Set down every record exactly as it appears.

START Information provided

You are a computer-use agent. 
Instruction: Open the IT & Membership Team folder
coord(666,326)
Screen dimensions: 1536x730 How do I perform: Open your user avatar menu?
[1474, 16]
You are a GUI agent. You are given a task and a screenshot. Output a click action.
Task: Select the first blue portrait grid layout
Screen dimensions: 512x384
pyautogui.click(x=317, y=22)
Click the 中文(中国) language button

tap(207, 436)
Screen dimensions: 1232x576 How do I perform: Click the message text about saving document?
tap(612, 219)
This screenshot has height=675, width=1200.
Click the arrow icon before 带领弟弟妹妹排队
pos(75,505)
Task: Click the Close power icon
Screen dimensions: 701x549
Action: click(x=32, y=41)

END Information provided

Answer space
You are a computer-use agent. 
Instruction: Open the IT & Membership Team folder
coord(666,326)
Screen dimensions: 1536x730 How do I perform: Open your user avatar menu?
[1474, 16]
You are a GUI agent. You are given a task and a screenshot. Output a click action.
Task: Select the first blue portrait grid layout
Screen dimensions: 512x384
pyautogui.click(x=317, y=22)
Click the 中文(中国) language button

tap(207, 436)
Screen dimensions: 1232x576 How do I perform: Click the message text about saving document?
tap(612, 219)
This screenshot has height=675, width=1200.
Click the arrow icon before 带领弟弟妹妹排队
pos(75,505)
Task: Click the Close power icon
Screen dimensions: 701x549
Action: click(x=32, y=41)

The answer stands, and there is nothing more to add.